I am one of those people who sometimes gets resentful of all the hype about breast cancer, even though I lost my own godmother to it. All kinds of cancer are awful, after all. And my own family history is with colo-rectal cancer. Now there’s a cancer that no one talks about! It’s good (in a terrible way) to remember that breast cancer affects real people – it’s not just about pink and those yogurt cups and catchy slogans about boobs.
Thank you for your post, Not Mr. Big. Sending you and your mother good wishes for a strong immune system and strength and luck. My mother-in-law came had thyroid cancer twice and uterine cancer. Thyroid cancer, if caught in time, is easily treatable and nothing like breast cancer. But we had similar fears about the number of hits she had already taken. So far, 6 years later, she’s strong and healthy, and actually in better shape now that she has been diagnosed with diabetes and is taking terrific care of herself.
I hope beyond hope that your mother’s body and spirit remain just as incredibly strong as you have already described them.
NMB, I am rooting for your mom and your family with all my heart. Please let her know that she has the my wishes and those of all survivors of BRCA. We send our combined strength to her.
I wish your mother, you and your family all the best.
PS: My mum uses the word ‘granddog’ as well.

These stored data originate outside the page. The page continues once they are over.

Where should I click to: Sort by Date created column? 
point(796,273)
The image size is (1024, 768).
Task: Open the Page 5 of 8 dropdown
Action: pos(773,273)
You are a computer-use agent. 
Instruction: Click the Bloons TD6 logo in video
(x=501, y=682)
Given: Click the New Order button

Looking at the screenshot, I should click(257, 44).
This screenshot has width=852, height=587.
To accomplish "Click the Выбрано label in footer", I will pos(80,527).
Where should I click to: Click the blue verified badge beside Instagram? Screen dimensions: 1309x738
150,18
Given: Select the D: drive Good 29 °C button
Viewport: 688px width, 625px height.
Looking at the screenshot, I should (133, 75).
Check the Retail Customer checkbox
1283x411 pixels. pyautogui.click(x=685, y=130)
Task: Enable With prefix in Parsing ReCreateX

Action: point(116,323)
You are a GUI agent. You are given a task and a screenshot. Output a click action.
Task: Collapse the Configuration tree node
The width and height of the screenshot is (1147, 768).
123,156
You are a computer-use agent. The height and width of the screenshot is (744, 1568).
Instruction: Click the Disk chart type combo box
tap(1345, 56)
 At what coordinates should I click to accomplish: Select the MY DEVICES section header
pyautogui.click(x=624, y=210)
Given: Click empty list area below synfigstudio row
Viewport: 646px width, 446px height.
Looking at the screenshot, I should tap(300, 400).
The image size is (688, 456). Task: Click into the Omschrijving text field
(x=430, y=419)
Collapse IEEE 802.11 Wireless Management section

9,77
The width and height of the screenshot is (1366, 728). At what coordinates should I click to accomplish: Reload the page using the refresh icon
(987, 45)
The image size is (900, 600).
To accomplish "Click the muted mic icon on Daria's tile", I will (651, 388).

And ‘grandcat.’
Thanks so much for all the kind thoughts. Just to update everyone: her surgery is in two weeks. She will undergo a double mastectomy. There is a chance she might be able to avoid chemotherapy, but we won’t know until after the operation. But she is as strong as ever, and her biggest concern seems to be that someone is around to play with her puppy. I think we can find a few volunteers for that.
I’m sending good thoughts to your mom and your family. Good luck to her and all of you.